Retype, exactly and with both ends included, the lines below from the one containing "You are a GUI" through the end; omit the pictures.

Stored items
((
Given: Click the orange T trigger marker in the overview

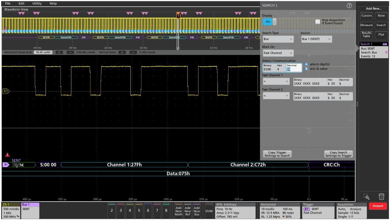Looking at the screenshot, I should pyautogui.click(x=178, y=16).
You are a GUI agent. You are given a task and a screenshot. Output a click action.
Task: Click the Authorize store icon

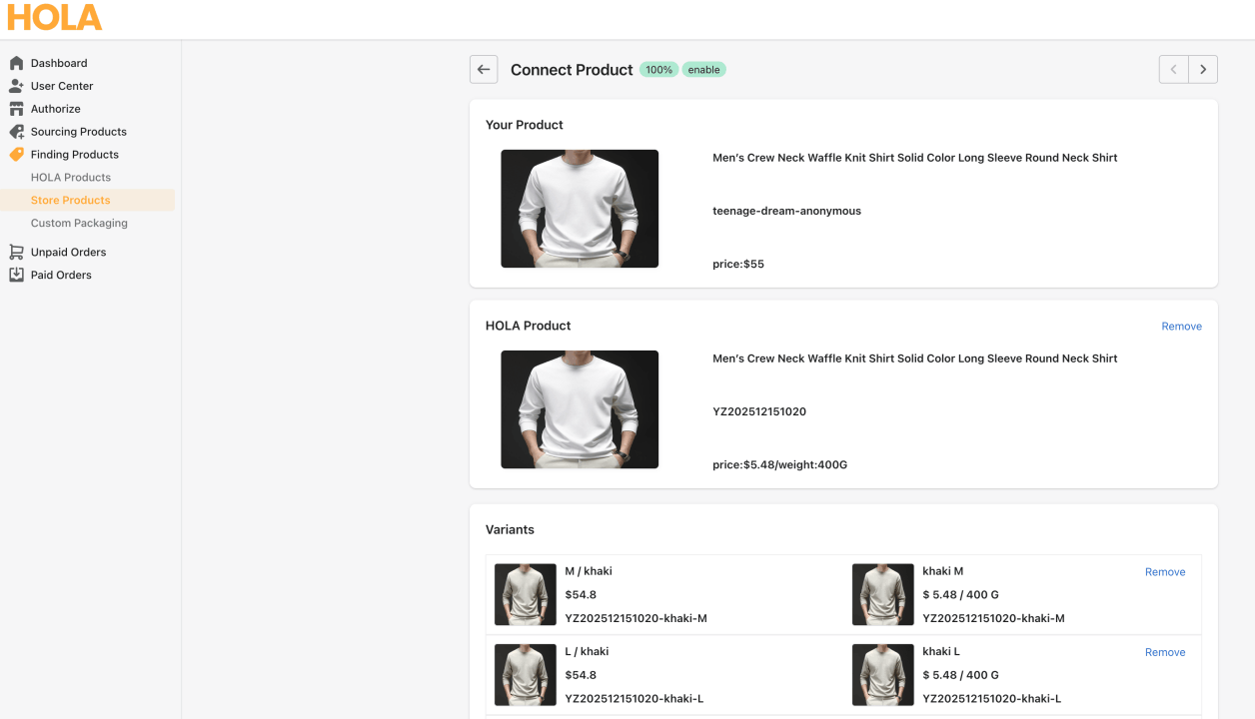point(16,109)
))
--- TASK ANSWER ---
You are a GUI agent. You are given a task and a screenshot. Output a click action.
Task: Click the Authorize store icon

point(16,109)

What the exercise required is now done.